The initial concern I had was that the very same incompatibility between the types that would help catch errors would prove to be inconvenient and inelegant to work with. That turned out not to be the case, though. I believe this was helped by two separate features of my programming style as of late; my short naming conventions along with my relaxed view of visibility. I do not hide the fact that there is a v2 member in npos, wpos, and spos, and that can be accessed and operated on as an escape hatch when needed. If the same usage occurs multiple times, it can be abstracted out into a function to make it more convenient and remove conversions from coordinate-specific to generic 2-vector operations. Short names make the conversion functions easy to use:

struct wpos ntow(struct npos n, struct wpos p, float s);
struct spos wtos(struct wpos w);
struct wpos stow(struct spos s);

And, if we find we are accessing the vector member for a specific operation, we can abstract that out. It is very common to want to nudge the world positions around by some offset, for example:

struct wpos nudge(struct wpos p, float dx, float dy);

But that same operation does not occur nearly as often in the normalized or screen coordinate systems. It's not like I knew that at the start of programming the game prototype; I discovered that during the process of programming and created the abstractions as needed.

There can be many knock on effects that stem from programming style. As a program increases in size, one loses the ability to use small identifiers because of name collisions. People might instinctually think of small identifiers as amateurish, but they are the main reason why increasing type safety in this scenario was palatable! Similarly, it might feel amateurish to define nudge in the world coordinate system but not the other coordinate systems. If we went ahead and did all of that out of some obligation for completeness, we would just be increasing the code size and making the code-base less ergonomic for only speculative benefits.

Expressing the coordinate systems explicitly via types has caught my mistakes a few times already. Not only that, but there is significantly less cognitive load when working with positions from different coordinate systems. For programs that work with multiple coordinate systems, I'll use this approach from now on.
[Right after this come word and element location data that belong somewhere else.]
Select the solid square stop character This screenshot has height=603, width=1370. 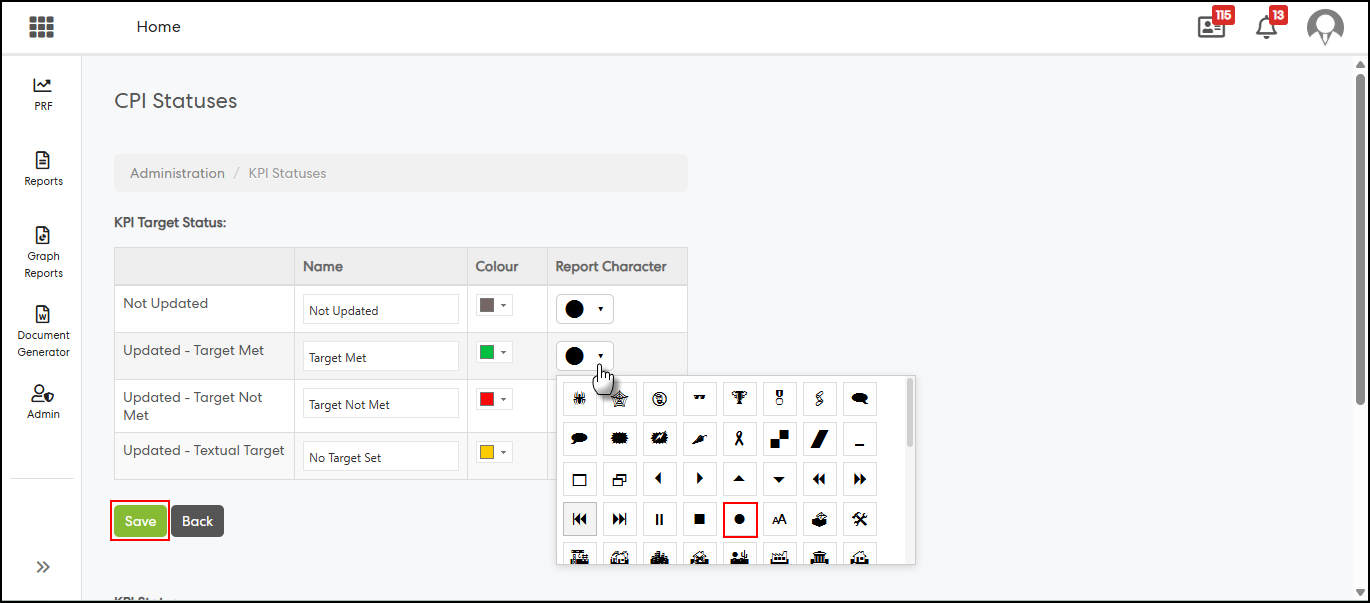click(699, 519)
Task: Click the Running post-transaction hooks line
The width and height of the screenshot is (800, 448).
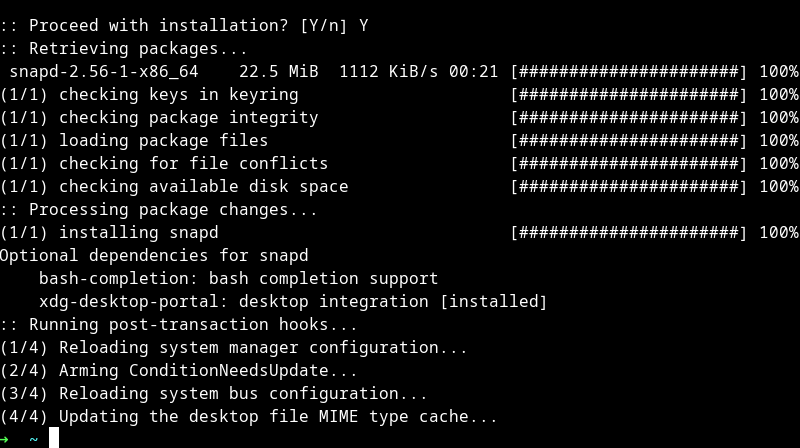Action: point(178,325)
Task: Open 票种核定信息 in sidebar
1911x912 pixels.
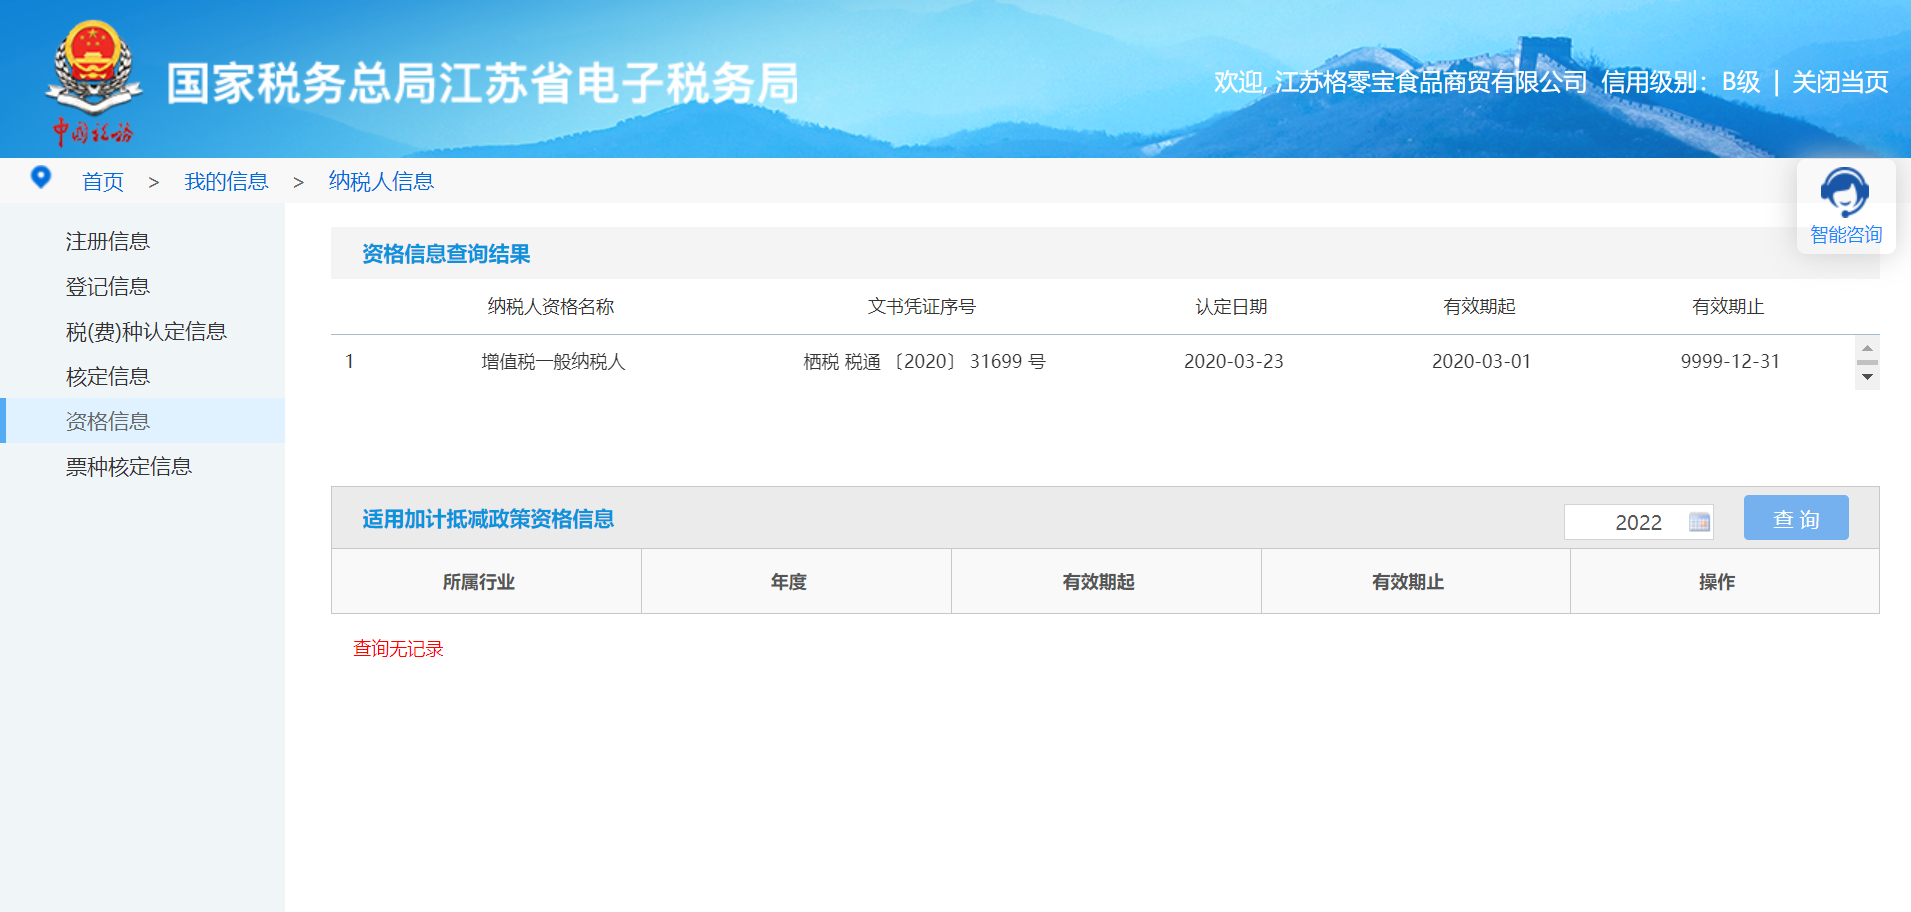Action: pyautogui.click(x=129, y=466)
I don't want the takeaway from this example to be that we should put more concepts into the type system. Rather, I want to instead advocate that we be selective about what we express using the type system. Currently, I've landed on the position that modeling the problem domain with the type system in the hopes that it will somehow help catch errors or increase expressiveness is a mistaken practice. Instead, I had great luck here using the type system for making conversions explicit that I knew historically have been a source of errors for me.